And if so, it lets the user in. We might also store other stuff for users, like their shopping history or really any other information that you might want to keep long-term for a user. Now, if you ever used programs like Microsoft Excel or Google Sheets or Numbers, you're probably familiar with the basic idea of a database.A database consists of a couple of different levels of hierarchy. Within a database, we have tables. And within each of those tables, we have rows and columns. And if you are familiar with Excel, or perhaps even if you're not, let's take a quick second and I can draw this analogy for you about what a database, a table, a row, a column is. And then we can translate that in just a moment to the same idea in SQL.

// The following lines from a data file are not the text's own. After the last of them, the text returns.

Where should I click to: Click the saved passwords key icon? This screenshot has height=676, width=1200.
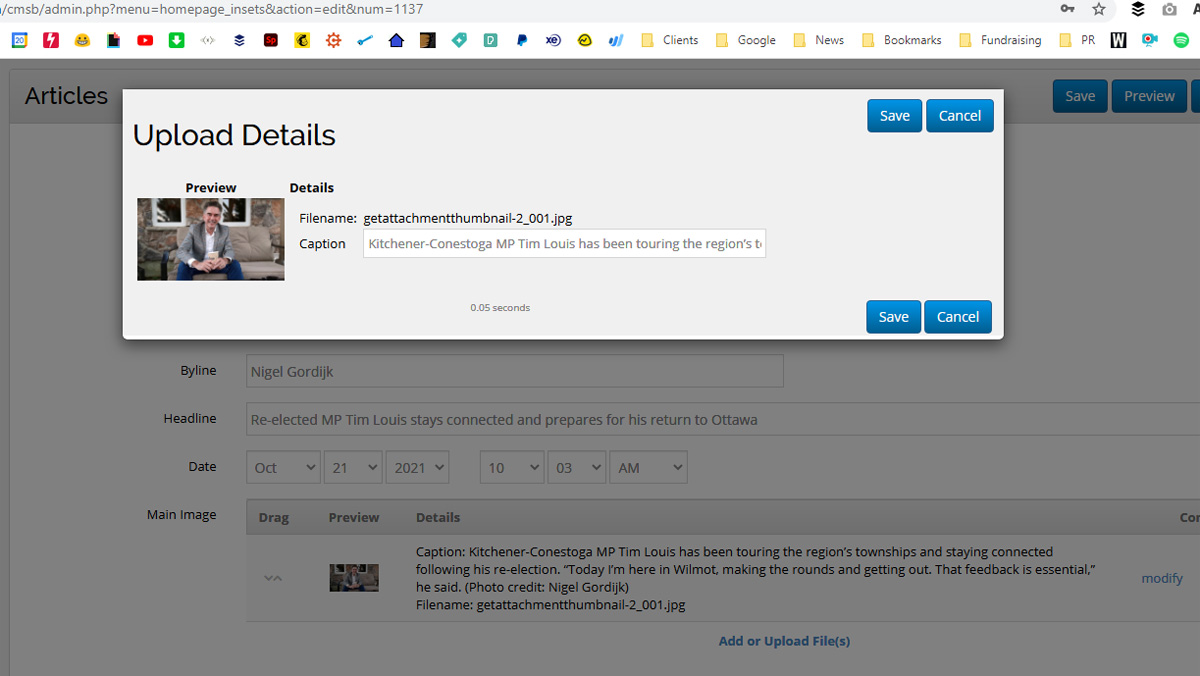coord(1068,9)
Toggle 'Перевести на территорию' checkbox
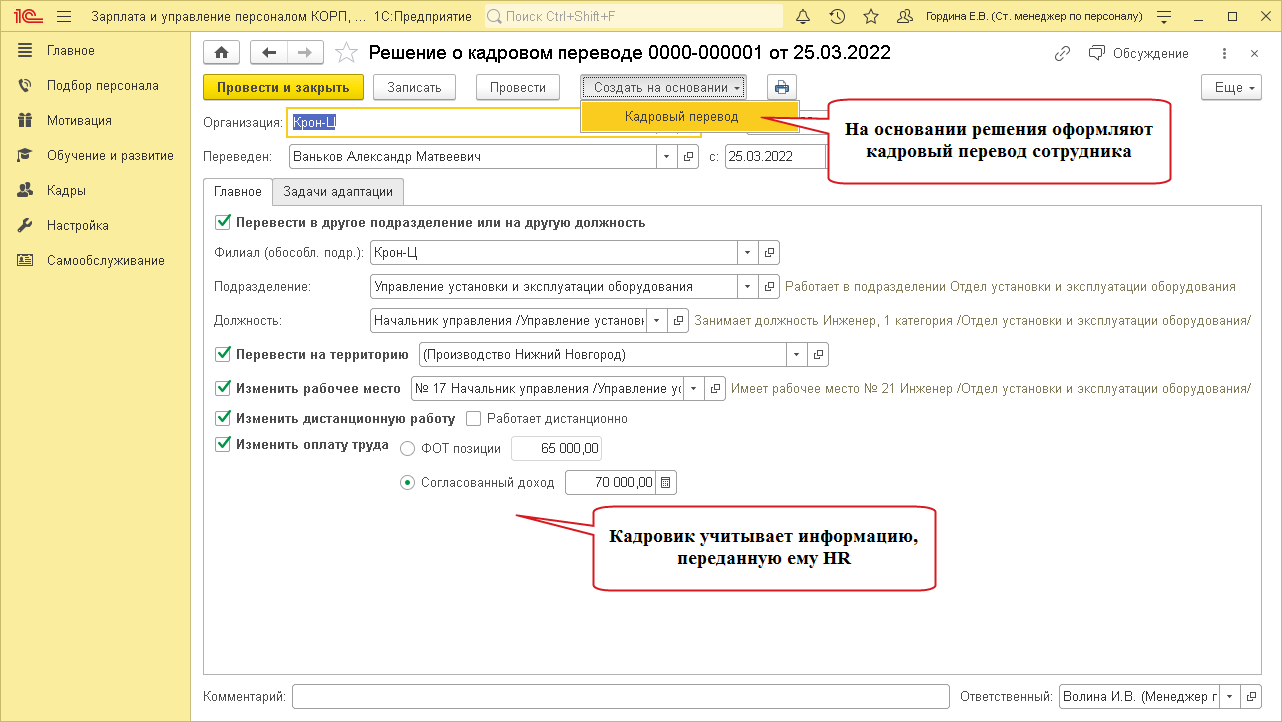The image size is (1282, 722). click(223, 354)
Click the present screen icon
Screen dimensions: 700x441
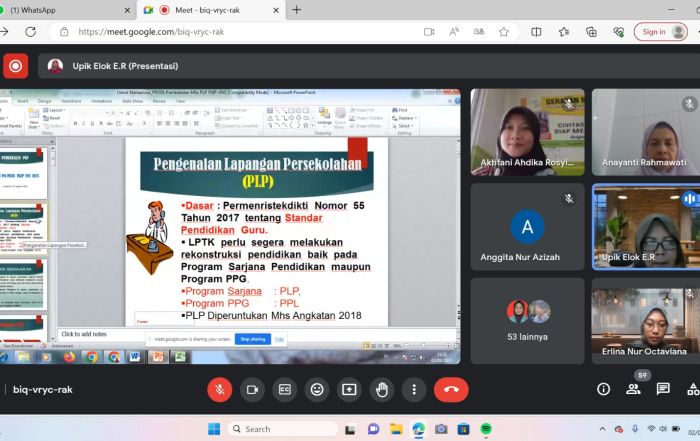(348, 389)
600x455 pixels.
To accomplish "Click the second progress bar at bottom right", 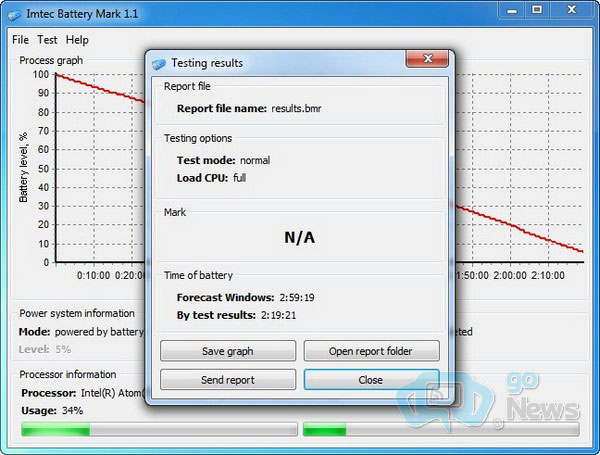I will (440, 429).
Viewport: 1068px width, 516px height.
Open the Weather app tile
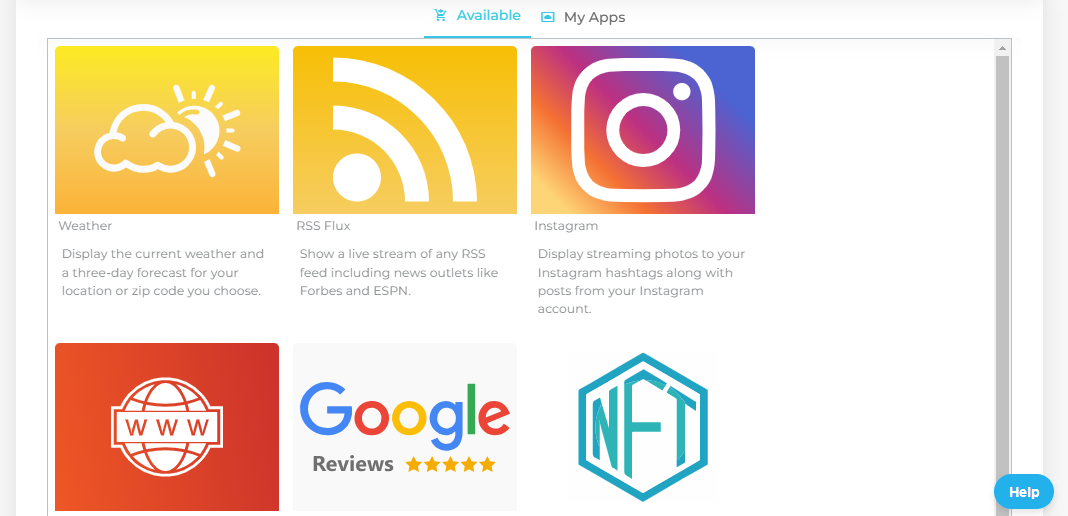tap(167, 130)
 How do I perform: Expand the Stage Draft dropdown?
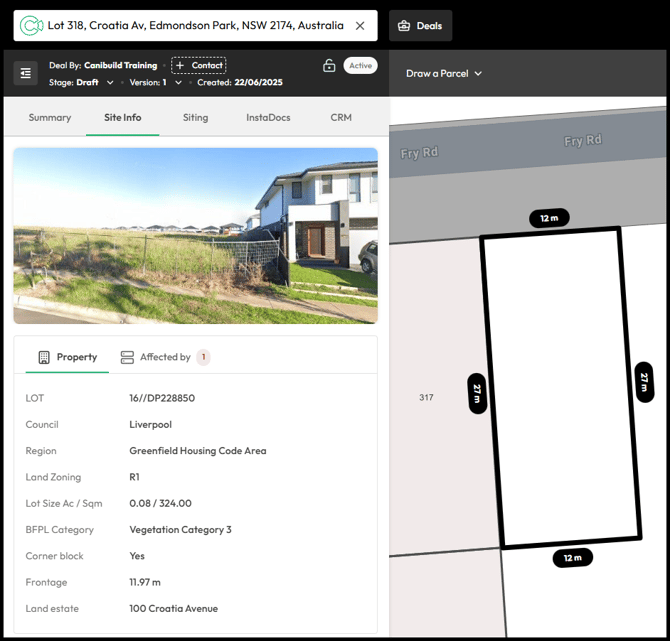[x=110, y=83]
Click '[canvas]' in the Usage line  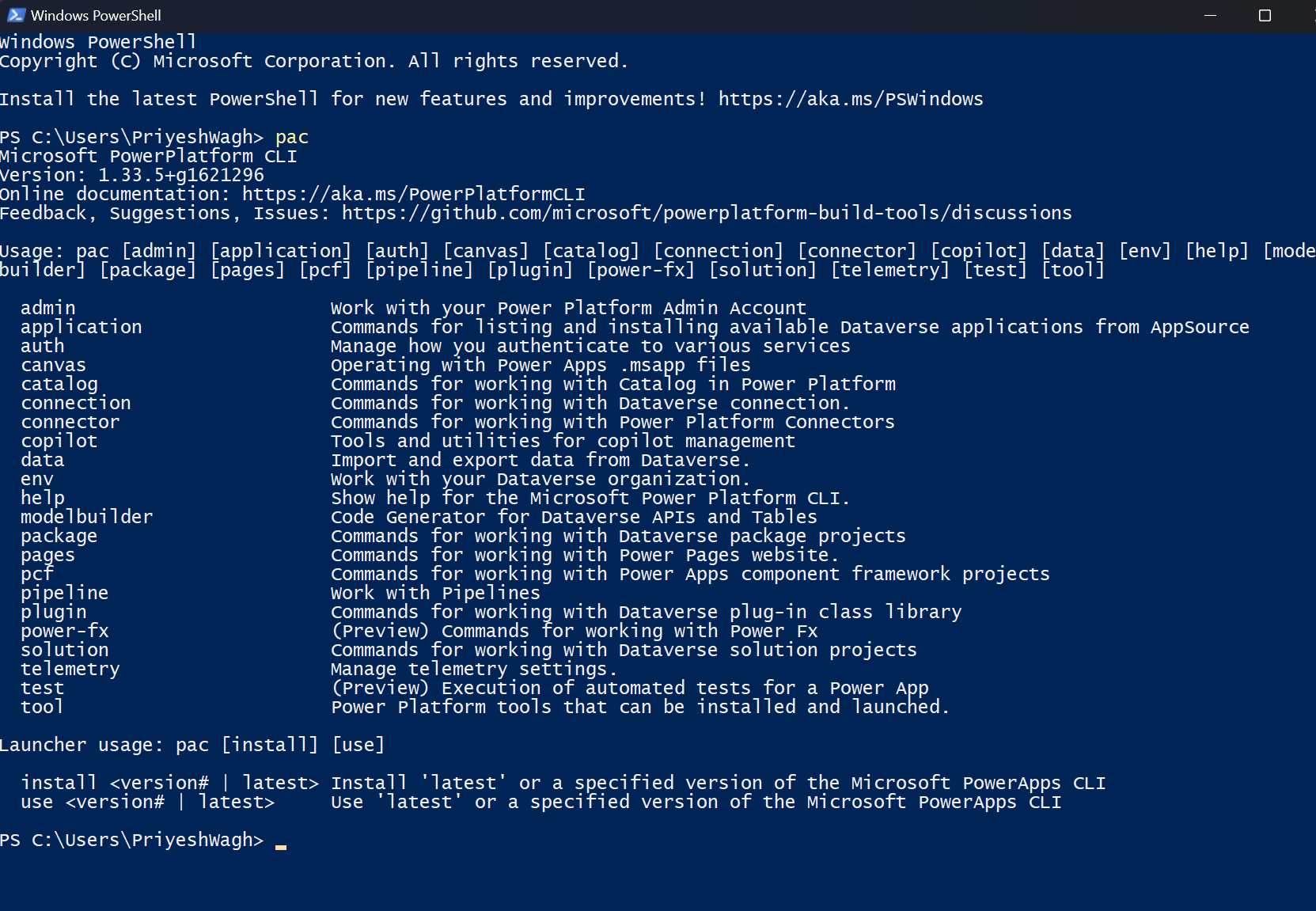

So on my screen here, I've opened up an Excel file. And across the top here, you see I have these letters-- A, B, C, D, E. These would be different columns in my file. Down the left side, I have numbered rows, where I might put information. So, for example, I might just put my name here in cell A1. So it's in the A column in the first row. Now, down at the bottom left is a feature that you may not have used too much if you don't use Excel very frequently. But there's these notions of sheets. Sheets are sort of akin to different tables. Notice that when I switch to sheet 2, the data that was in sheet 1, my name, is no longer there. So each sheet has its own unique set of rows and columns. But all of these sheets are still bound up in one single file called Book 1. So the analogy here is that Book 1 is our database, which contains a different number of tables, which in Excel parlance is just a sheet. And each sheet has columns that we can put data in and rows that we can put data in, as well.

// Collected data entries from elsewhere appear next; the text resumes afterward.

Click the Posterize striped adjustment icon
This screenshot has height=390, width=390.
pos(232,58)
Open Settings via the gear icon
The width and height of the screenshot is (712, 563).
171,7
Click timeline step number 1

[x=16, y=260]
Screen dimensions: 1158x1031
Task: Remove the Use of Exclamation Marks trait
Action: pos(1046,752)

So there are a couple of different types of database engines that we can use in our programs. We're going to talk about SQL, S-Q-L, which stands for the Structured Query Language. The Structure Query Language is a programming language whose sole purpose in life is to query or ask questions of or retrieve data from a database. And there are many different implementations of SQL. Two of the most popular are as follows-- we have MySQL which is an open-source platform. It is very commonly used to establish relational databases. We're not going to get into a lot of detail in this video about what a relational database is versus other types of database. But just know that there are more than one type, and we cover relational databases in this course. Another type, which we actually have used in CS50 since 2016, is SQLite, which has a very similar feature set to MySQL. But it's just a little more lightweight. It's a little easier to use on CS50 IDE.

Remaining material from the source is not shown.